→ YOUR TASK: The answer must be every line from the entries below that includes "blue".

----- STORED DATA -----

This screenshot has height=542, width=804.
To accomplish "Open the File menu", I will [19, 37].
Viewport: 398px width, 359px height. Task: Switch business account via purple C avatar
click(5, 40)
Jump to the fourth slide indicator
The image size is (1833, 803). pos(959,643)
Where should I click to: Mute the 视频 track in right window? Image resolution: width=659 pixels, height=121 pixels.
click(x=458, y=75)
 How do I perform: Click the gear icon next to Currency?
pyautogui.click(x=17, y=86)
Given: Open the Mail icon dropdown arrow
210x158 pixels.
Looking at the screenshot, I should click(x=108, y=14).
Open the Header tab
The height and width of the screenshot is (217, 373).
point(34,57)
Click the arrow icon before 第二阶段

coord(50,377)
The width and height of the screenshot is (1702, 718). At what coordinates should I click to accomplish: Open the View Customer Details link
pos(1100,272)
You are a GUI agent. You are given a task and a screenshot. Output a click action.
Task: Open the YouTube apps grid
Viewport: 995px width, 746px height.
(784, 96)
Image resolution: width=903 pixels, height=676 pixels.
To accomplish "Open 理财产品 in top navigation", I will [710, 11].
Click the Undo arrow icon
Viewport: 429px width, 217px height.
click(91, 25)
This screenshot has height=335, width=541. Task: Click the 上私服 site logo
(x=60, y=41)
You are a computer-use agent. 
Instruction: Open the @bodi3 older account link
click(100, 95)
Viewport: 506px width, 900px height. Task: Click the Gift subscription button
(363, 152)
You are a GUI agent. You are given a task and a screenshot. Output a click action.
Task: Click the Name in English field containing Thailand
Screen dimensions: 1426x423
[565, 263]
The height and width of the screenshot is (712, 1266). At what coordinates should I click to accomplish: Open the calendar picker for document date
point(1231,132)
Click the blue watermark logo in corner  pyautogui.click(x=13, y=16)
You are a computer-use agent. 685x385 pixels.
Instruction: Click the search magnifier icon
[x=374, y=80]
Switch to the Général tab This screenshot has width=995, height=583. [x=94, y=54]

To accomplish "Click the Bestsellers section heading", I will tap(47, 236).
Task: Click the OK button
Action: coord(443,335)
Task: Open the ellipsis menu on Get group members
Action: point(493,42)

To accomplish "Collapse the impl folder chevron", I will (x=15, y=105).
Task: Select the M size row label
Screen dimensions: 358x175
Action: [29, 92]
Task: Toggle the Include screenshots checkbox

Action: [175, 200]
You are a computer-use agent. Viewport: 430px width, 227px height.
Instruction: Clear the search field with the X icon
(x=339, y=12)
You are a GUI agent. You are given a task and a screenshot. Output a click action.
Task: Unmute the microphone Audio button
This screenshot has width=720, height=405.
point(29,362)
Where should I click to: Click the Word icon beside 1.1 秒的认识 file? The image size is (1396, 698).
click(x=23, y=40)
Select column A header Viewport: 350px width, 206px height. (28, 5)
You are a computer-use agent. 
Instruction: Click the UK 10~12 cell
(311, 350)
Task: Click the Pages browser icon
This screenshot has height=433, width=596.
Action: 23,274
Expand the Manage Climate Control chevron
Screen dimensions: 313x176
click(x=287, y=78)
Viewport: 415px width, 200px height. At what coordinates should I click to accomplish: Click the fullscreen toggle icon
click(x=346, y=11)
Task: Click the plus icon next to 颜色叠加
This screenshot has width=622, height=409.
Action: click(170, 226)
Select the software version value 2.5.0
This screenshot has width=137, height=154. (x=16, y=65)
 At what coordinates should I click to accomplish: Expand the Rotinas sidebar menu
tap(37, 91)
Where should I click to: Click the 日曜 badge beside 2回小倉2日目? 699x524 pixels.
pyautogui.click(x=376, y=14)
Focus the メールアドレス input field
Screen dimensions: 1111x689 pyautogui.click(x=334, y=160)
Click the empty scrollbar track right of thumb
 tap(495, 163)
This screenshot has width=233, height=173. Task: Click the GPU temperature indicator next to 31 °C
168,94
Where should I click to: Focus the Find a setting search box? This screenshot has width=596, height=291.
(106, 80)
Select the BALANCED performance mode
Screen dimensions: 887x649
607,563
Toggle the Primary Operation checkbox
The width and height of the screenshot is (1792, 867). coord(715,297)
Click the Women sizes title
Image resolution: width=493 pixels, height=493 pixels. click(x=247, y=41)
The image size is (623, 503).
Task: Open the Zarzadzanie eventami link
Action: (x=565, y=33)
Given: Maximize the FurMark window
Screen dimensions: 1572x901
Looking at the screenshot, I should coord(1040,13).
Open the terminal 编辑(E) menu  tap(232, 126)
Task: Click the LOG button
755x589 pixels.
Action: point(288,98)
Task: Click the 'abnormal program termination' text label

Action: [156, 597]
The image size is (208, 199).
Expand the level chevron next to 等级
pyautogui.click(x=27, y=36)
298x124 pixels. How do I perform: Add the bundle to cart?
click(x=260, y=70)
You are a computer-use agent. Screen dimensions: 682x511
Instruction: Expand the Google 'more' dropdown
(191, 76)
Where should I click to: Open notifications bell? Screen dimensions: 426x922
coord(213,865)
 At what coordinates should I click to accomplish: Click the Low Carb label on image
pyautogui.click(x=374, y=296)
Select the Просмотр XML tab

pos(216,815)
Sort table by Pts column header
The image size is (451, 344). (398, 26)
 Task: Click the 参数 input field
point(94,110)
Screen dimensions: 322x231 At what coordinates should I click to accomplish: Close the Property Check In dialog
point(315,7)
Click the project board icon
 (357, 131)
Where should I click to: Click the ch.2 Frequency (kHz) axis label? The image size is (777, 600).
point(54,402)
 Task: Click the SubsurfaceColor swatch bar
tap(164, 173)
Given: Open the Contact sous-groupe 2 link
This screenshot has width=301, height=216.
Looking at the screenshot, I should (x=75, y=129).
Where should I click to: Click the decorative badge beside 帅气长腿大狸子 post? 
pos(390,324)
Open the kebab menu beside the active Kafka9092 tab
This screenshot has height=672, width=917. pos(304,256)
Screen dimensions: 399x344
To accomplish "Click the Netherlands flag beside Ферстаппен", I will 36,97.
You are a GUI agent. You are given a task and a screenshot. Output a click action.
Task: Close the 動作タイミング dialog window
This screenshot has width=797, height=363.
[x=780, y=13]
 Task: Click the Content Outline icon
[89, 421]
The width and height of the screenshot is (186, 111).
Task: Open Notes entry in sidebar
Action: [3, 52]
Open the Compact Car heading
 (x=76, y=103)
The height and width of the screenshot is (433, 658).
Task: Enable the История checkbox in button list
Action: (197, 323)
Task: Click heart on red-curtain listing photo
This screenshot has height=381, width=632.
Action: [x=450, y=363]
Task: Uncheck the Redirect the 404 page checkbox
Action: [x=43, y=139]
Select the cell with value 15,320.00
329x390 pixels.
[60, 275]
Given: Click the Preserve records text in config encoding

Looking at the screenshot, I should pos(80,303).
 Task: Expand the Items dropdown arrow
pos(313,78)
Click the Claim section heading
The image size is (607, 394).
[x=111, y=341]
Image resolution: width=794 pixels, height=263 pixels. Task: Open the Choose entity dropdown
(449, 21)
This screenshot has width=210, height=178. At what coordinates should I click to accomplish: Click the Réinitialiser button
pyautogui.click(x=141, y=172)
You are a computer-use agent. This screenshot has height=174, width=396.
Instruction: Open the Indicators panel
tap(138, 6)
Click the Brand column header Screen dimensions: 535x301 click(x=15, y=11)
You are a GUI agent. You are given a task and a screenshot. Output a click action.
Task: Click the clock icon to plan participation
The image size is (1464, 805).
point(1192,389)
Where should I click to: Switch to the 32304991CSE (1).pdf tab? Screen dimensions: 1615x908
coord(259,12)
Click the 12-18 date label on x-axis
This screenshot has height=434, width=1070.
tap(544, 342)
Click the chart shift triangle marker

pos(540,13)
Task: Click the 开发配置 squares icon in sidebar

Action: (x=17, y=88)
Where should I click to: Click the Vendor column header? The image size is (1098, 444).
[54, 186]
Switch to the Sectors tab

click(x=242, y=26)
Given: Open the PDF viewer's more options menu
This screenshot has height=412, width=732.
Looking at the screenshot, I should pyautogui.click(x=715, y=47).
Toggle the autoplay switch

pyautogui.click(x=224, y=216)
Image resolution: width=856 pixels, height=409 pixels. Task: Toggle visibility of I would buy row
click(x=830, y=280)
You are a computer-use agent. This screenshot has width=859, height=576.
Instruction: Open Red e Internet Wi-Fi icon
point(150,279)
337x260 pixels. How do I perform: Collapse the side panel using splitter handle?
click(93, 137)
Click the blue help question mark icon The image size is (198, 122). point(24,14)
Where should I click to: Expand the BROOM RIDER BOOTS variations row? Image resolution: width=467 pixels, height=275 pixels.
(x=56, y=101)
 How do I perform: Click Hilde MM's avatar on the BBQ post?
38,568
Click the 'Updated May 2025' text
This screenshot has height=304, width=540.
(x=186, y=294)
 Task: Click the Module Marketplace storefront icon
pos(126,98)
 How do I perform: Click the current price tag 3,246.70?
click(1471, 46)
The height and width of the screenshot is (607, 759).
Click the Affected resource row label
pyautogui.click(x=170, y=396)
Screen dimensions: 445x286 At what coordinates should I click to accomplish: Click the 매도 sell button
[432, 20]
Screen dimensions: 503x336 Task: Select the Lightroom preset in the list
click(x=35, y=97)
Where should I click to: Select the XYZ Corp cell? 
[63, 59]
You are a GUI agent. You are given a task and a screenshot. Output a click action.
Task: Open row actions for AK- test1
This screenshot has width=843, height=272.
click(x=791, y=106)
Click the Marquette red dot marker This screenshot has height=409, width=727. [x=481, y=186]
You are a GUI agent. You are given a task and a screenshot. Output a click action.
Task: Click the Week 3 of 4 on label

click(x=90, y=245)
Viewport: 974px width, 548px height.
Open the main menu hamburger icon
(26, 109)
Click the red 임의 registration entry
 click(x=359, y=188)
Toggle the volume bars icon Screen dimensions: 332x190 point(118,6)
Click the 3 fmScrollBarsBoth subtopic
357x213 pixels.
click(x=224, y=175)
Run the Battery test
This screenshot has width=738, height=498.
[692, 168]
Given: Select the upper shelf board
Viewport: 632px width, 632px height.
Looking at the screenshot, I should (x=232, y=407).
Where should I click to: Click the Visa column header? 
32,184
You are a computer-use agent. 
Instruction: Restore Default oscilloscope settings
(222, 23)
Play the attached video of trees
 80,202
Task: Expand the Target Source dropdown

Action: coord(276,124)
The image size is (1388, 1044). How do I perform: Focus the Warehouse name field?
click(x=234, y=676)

-----

→ REPLY TO THE TASK:
Click the blue watermark logo in corner  pyautogui.click(x=13, y=16)
Click the blue help question mark icon The image size is (198, 122). point(24,14)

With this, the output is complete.